Unfortunately, however, the movement for the introduction of
a modern, more efficient and effective formal rescue process
in Malaysia appears to have lapsed.
7.6 Super Priority and New Money
As noted in the ADB report, an essential need that has been
identified in the successful operation of the formal rescue
process is the provision of on going funding for a corporation
that genuinely seeks a possible rescue plan. Often, such a corporation
has a severe liquidity problem that affects its ability to continue
its business operations. It cannot pay for critical supplies
of goods or services (including the services of its employees).
Some developed insolvency law regimes have sought to accommodate
this problem in various ways. It is necessary for the law to
provide, firstly, the necessary legal sanction for obtaining
such funding and, secondly, a statutory 'super priority' for
the repayment of that funding.
None of the insolvency laws of the five economies provides for
this essential need.
7.7 Conclusions and proposals
- New legislation, such as that in Indonesia and Thailand,
needs to be kept constantly under review so that changes may
be quickly made to improve the efficiency and predictability
of the law. It is encouraging that so many of the economies
are actively engaged in a reform monitoring process. Some care
should possibly be exercised in Indonesia regarding the proposal
to create a separate reorganisation law, else it may result
in a non-integrated insolvency law system (see the first comparative
report for comment on the dangers of non-integration of insolvency
processes).
- Some greater examination and enquiry may be necessary in the
economies where the statistical numbers do not seem to reflect
what the commercial realities appear to dictate.

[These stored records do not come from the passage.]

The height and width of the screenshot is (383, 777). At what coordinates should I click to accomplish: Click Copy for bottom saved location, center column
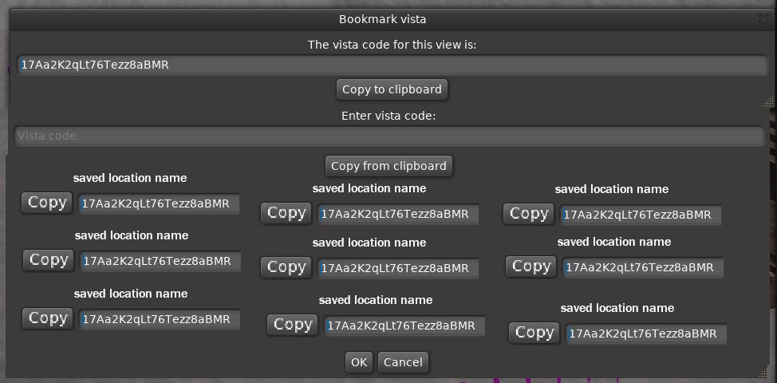pyautogui.click(x=293, y=325)
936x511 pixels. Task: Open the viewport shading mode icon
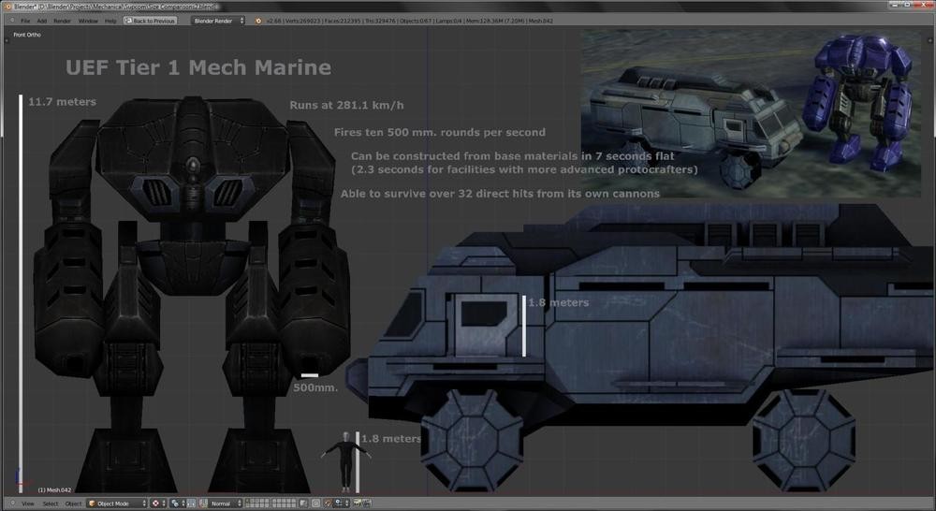tap(156, 504)
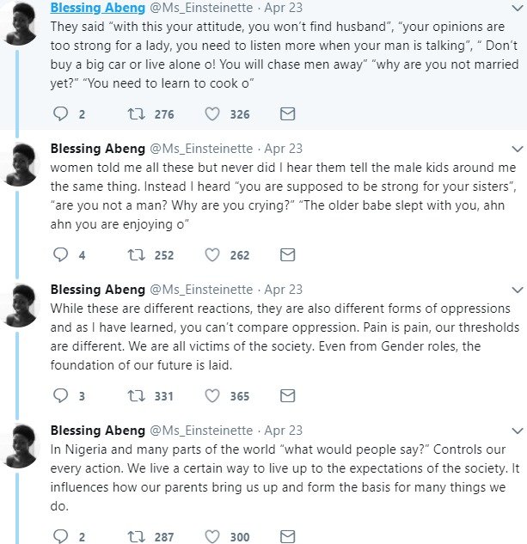527x544 pixels.
Task: Retweet the tweet with 252 retweets
Action: click(x=135, y=254)
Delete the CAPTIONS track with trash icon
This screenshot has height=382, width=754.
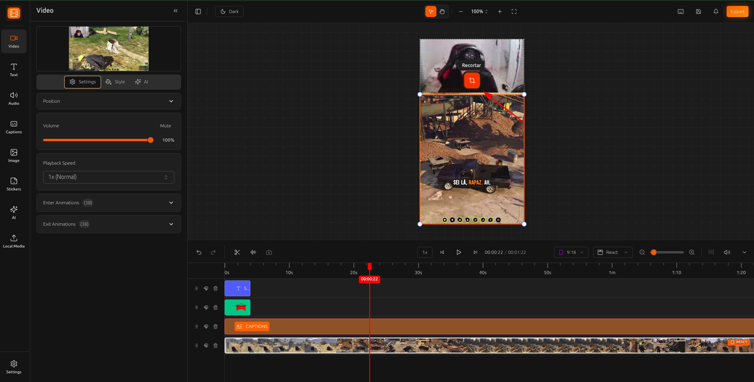point(216,326)
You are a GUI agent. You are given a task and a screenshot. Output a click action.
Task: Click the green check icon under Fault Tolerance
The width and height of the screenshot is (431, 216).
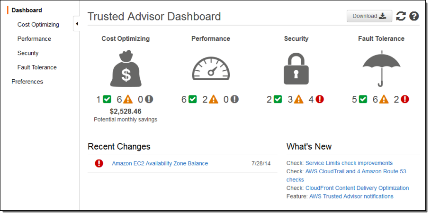pos(363,99)
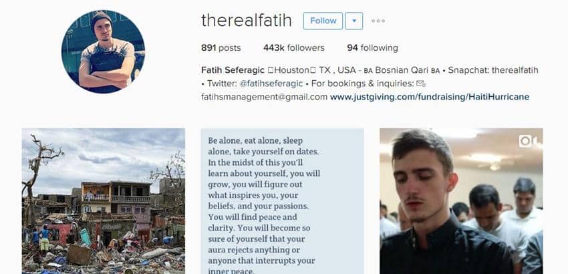The image size is (568, 274).
Task: Click the Follow button
Action: tap(323, 21)
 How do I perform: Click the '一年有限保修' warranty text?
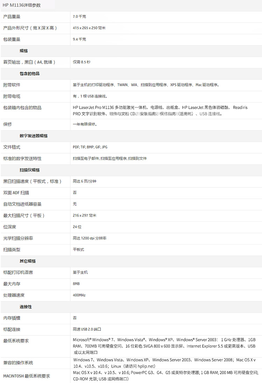point(85,124)
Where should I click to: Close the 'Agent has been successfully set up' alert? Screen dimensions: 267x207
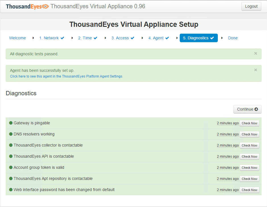pyautogui.click(x=256, y=70)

Is there a
problem in those economies because the law is too over regulatory
and too formal for the commercial culture of the economies?

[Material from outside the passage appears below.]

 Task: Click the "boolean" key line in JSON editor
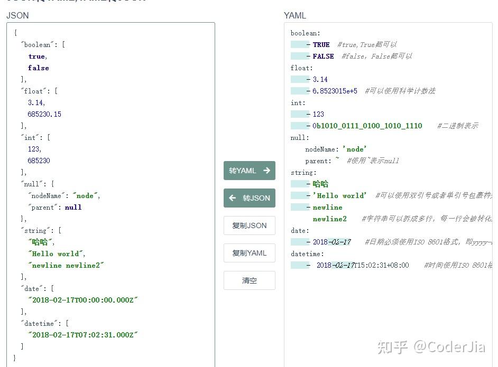[x=43, y=45]
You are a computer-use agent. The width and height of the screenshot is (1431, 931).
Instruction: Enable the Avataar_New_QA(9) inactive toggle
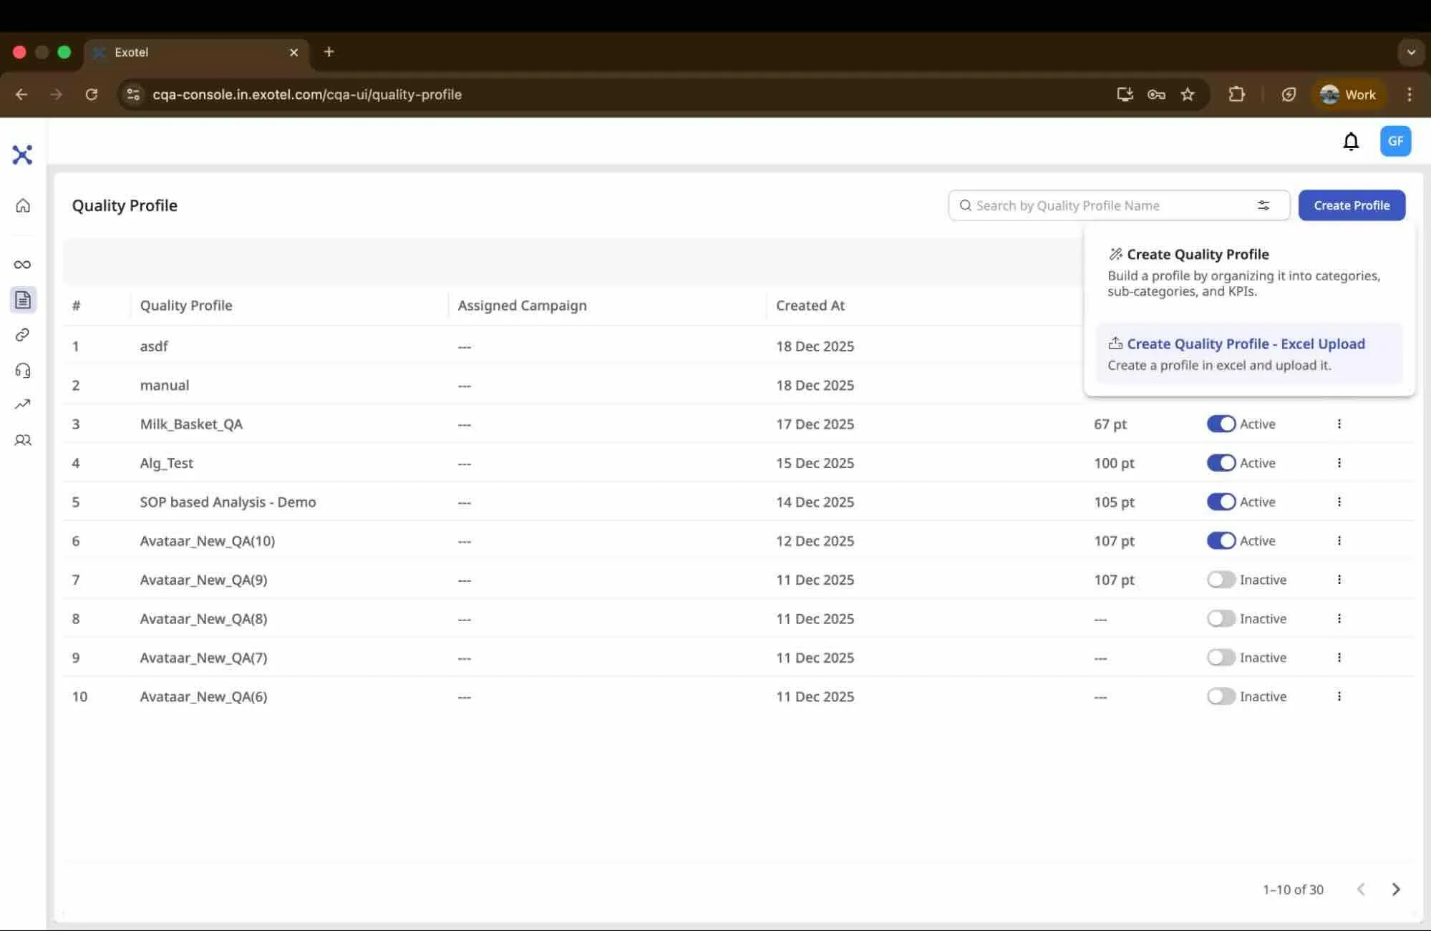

- Malaysia would clearly benefit from a new formal rescue procedure.
That would also present the opportunity of reviewing the position
of secured creditors in an insolvency environment and drawing
a better balance.
- The Philippines is clearly in need of rules to govern the
formal reorganisation process. The rules proposed are to be
encouraged but the opportunity should be taken to ensure that
there is sufficient protection for and involvement of creditors
in that process.
- The insolvency law regime should provide for the provision
of funding essential for the continued operation of a corporation
that is clearly eligible for a possible plan of rescue under
the formal rescue process. The law should be such that it:
Sanctions such funding;
Provides a clear and certain first priority for the repayment
of the funding; and
Provides for such things as subrogation of existing creditors
and, possibly, subrogation of existing securities over property
of the corporation in favour of the 'new money' supplier.